# [PROBLEM DETAILS]
Transcribe exactly the lines that fall between the one holding "The height and width of the screenshot is (600, 560)." and the one holding "This screenshot has", inclusive, from the entries below.

# [INFORMATION]
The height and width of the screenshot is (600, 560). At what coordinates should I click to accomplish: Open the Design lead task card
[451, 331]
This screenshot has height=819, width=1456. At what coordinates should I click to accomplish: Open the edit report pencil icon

--

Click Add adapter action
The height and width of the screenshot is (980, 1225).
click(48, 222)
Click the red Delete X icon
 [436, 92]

# [SOLUTION TO THE PROBLEM]
The height and width of the screenshot is (600, 560). At what coordinates should I click to accomplish: Open the Design lead task card
[451, 331]
This screenshot has height=819, width=1456. At what coordinates should I click to accomplish: Open the edit report pencil icon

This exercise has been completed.